The only conductor not participating in power transmission from the surface to the tool string is the
center #7 conductor. The DLL deep and shallow investigation reference voltage is at the surface and
is provided by the DLL fish. It is not possible to connect the DLL fish to conductor #7 and at the
same time take the difference between the voltage on conductor #7 and the SP fish because
connecting the DLL fish to #7 places a low impedance (short) across the input of the surface SP
measurement amplifier. However, number seven conductor can provide a stable reference voltage
for a downhole SP measurement as well as a stable reference for the downhole V0 shallow and deep
measurement.
Shown in figure 1 below is the connection necessary to obtain the downhole digitized SP and at the
same time a downhole conventional DLL V0 shallow and deep measurement.. To obtain a downhole
SP, the SP ring must be run above the cable head and therefore must be a DITS 37 pin type SP sub.

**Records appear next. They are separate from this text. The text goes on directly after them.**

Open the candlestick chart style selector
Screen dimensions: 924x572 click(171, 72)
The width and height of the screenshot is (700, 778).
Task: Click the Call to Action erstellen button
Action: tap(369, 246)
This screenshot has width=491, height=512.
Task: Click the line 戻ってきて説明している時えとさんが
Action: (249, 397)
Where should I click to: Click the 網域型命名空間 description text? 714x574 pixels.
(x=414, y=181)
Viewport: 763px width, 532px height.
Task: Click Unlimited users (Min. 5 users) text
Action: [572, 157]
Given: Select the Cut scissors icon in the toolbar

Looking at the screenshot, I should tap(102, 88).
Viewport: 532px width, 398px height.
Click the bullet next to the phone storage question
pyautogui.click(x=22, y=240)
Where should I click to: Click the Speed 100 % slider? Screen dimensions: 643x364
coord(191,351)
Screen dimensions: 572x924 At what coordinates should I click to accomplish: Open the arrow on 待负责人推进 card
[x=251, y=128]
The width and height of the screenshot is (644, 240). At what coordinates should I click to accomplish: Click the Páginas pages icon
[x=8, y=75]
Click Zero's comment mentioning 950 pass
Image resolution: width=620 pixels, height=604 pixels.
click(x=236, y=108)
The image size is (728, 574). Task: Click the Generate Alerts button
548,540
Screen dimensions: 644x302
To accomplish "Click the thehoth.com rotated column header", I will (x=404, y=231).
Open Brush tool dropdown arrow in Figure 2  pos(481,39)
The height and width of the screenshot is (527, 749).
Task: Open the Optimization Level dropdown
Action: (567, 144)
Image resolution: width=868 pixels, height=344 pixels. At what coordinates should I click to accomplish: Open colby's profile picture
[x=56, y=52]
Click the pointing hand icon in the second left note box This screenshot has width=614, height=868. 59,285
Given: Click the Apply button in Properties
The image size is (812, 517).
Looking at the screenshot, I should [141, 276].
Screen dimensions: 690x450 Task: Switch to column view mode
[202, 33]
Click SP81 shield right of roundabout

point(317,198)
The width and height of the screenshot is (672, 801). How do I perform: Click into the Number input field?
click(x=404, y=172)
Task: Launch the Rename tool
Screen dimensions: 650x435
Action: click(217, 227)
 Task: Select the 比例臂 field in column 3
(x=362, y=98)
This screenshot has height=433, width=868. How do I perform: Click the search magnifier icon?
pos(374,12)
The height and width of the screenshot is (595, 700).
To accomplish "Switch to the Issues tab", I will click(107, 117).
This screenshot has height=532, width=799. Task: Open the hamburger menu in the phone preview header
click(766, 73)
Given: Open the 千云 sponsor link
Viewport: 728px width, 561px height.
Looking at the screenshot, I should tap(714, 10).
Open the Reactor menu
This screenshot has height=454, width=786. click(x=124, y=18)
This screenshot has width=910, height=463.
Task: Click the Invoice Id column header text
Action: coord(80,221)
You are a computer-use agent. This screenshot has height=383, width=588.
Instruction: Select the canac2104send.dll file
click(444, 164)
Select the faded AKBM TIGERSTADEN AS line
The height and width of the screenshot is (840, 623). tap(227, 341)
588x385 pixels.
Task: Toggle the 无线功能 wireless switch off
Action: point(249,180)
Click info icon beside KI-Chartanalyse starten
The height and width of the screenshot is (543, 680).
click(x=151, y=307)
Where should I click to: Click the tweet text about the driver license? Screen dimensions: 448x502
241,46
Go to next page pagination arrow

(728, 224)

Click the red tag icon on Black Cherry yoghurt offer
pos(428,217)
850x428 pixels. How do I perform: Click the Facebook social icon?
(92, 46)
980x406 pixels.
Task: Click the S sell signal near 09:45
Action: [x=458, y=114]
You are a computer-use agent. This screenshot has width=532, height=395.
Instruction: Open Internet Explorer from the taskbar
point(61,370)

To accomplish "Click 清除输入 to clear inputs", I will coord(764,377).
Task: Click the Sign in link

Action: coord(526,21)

Also, the Analog Interface Board in the GTET must have jumper JP12 open.
U6 and U7 in figure 1 both use the same ground reference which is the same as the tool case and thus
armor. The telemetry system sends both INC board A/D #7 and INC board A/D #6 to the surface.
The surface software computes the difference between these two numbers and displays the digitalSP.
There is a revision level change in the original Analog brd in the GTET required for Digital SP.
Original Sinopec GTET tools didnt have it. The board is 101293966.
In addition, conductor line #7 on the DIMP MUST be jumpered to the DLLT fish until the SP control
and current monitor brd in the DIMP is changed (and tested with firmware) to allow a relay on board
to make this jumper connection. Board is 101322933.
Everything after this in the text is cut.